- Data supplied

┄┄┄┄┄┄┄┄┄┄

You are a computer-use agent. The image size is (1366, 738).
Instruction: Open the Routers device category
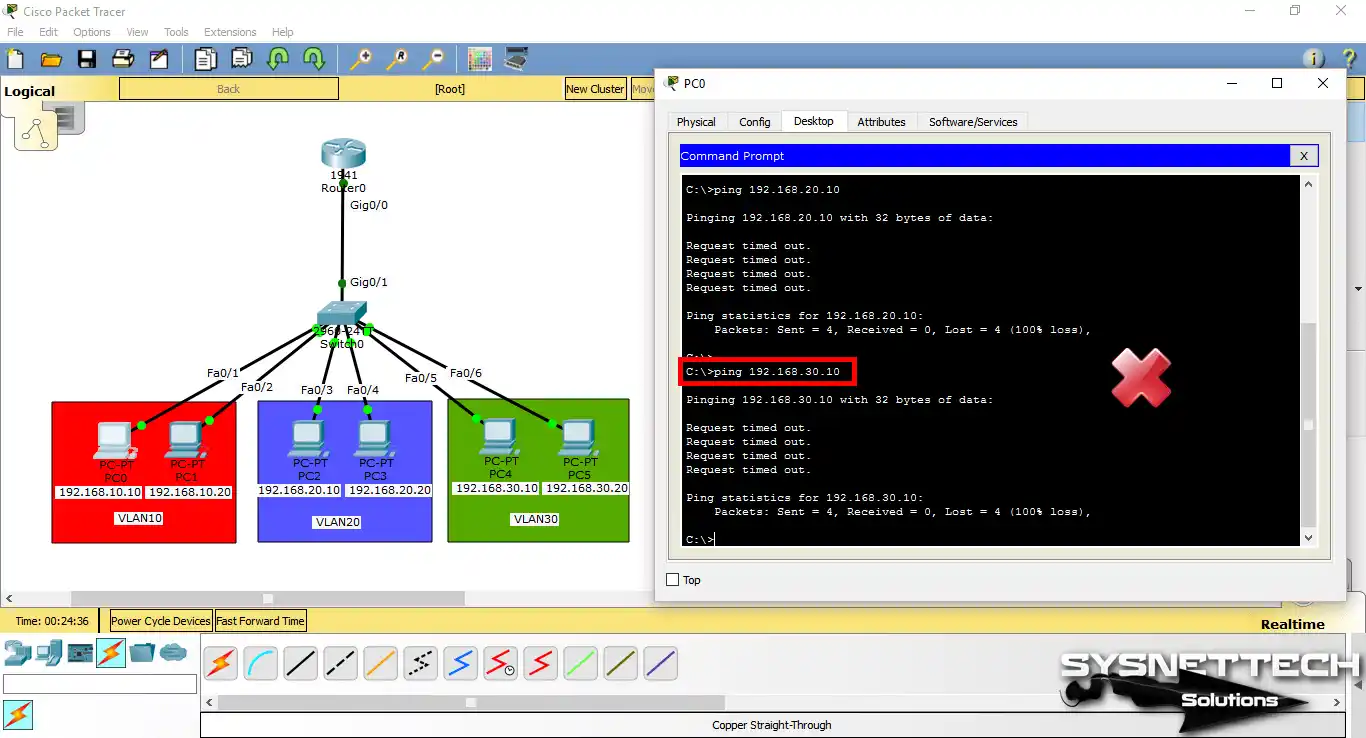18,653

┄┄┄┄┄┄┄┄┄┄

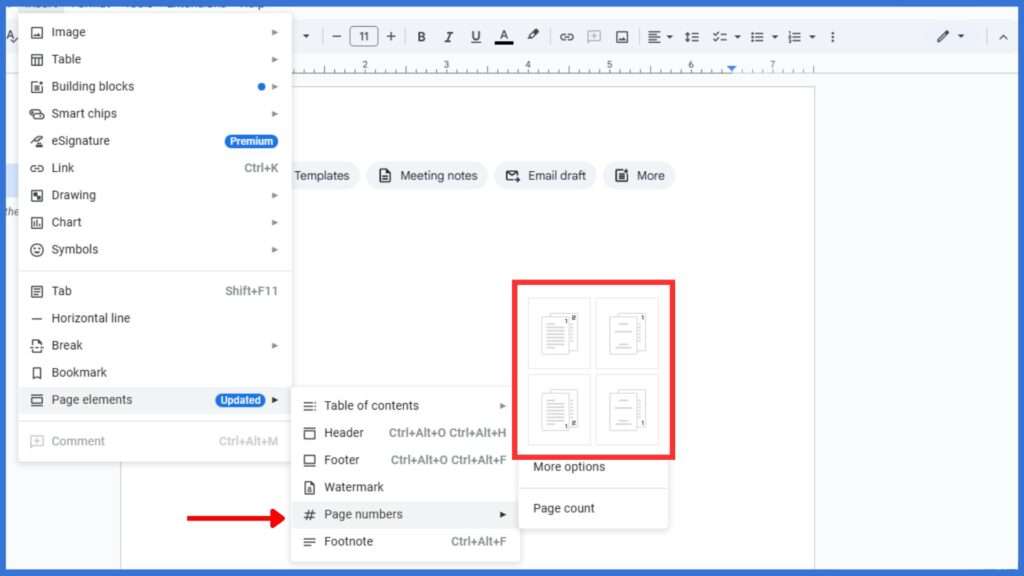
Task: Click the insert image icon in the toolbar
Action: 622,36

┄┄┄┄┄┄┄┄┄┄

- Required work
Extract every line from the rows above that contains the word "image".

- Response to this task
You are a computer-use agent. The image size is (1366, 738).
Task: Click the insert image icon in the toolbar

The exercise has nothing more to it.